The Japanese surrendered to the Allies in August 1945, and the Communist Viet Minh under Hồ Chí Minh aimed to take power. Due to the Japanese associations, Hồ was able to persuade Bảo Đại to abdicate on August 25, 1945, handing power to the Việt Minh — an event that greatly enhanced Hồ’s legitimacy in the eyes of the Vietnamese people. Bảo Đại was appointed “supreme adviser” in the new government in Hanoi, which asserted independence on September 2.
As his country descended into violence — rival Vietnamese factions clashing with each other and with the French — Bảo left the country after a year in the “advisory” role, living in Hong Kong and China. The French persuaded him to return in 1949 as leader and Emperor. But the war between the French colonial forces and the Việt Minh continued, ending in 1954 shortly after a major victory for the Việt Minh at the Battle of Dien Bien Phu.

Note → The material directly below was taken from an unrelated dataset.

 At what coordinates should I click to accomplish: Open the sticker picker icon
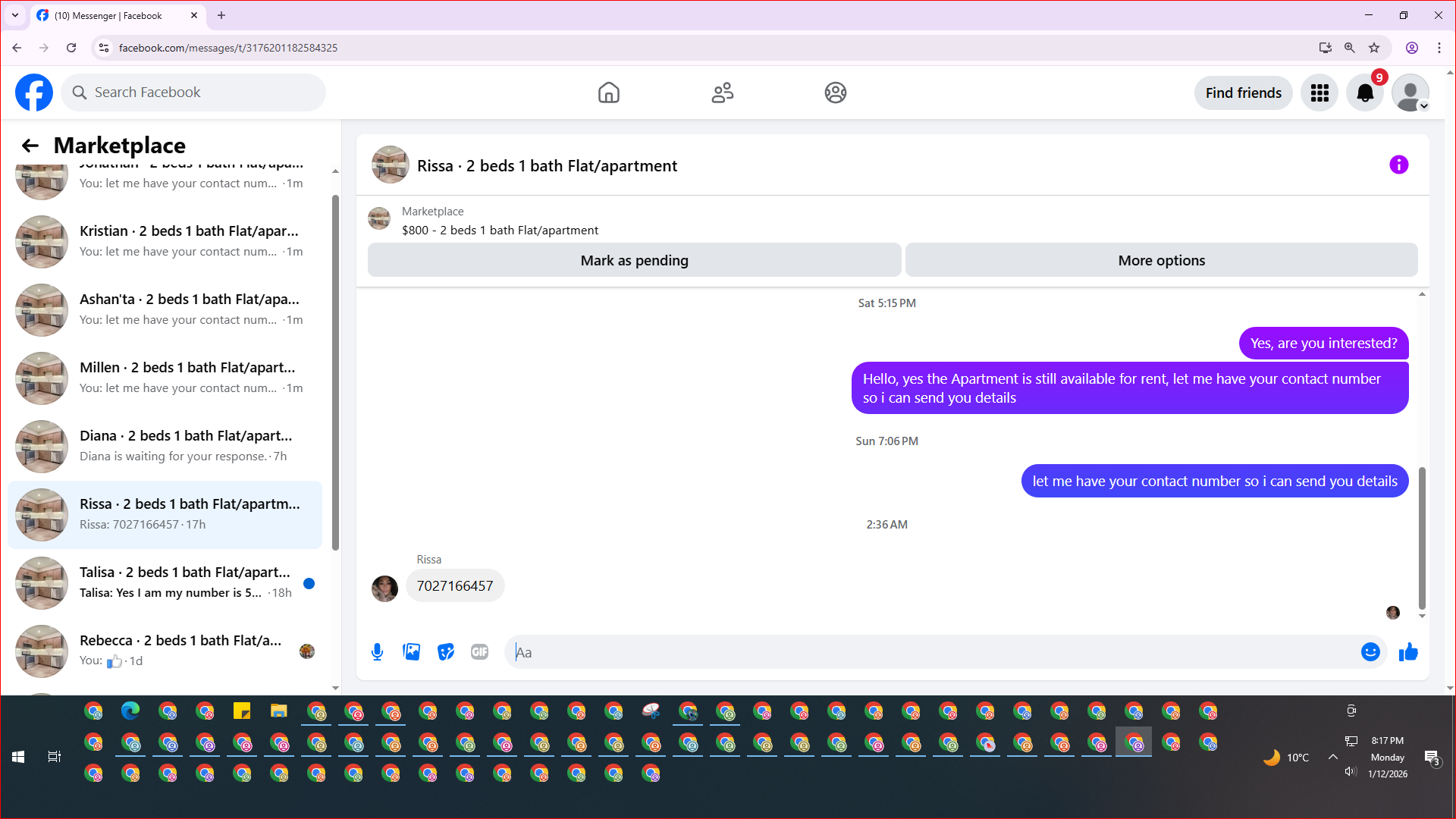[x=446, y=652]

The USA, nervous since the war of Hồ Chí Minh’s communism, became strongly opposed to the idea of a Vietnam run by Hồ after his government of the north, the Democratic Republic of Vietnam, in 1950 gained recognition from the Soviet Union and China. In the south in the same year, the French formed a rival Vietnamese government under Bảo Đại in Saigon which was recognized by the United States and Great Britain, but did not enjoy wide popular support.

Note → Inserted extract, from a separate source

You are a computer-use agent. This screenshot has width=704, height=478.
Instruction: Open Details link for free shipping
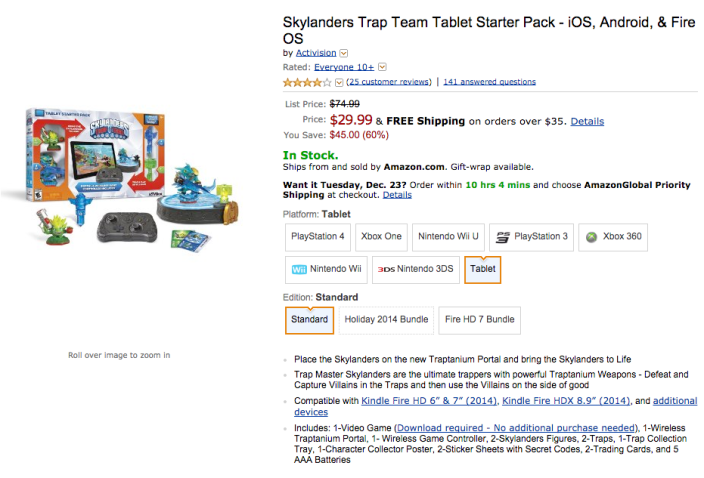[x=587, y=122]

The 1954 peace deal between the French and the Việt Minh involved a Chinese-inspired, supposedly temporary partition of the country into North and South. Bảo Đại had intentions to to take full control of South Vietnam, and from his home in France appointed the religious nationalist Ngô Đình Diệm as Prime Minister. However, in 1955 Diệm used a referendum to remove the Emperor and took control of the South himself, managing to win American support.
Bảo Đại took no further major part in Vietnamese politics and died in a military hospital in Paris in 1997. He was interred in the Cimetière de Passy, Paris.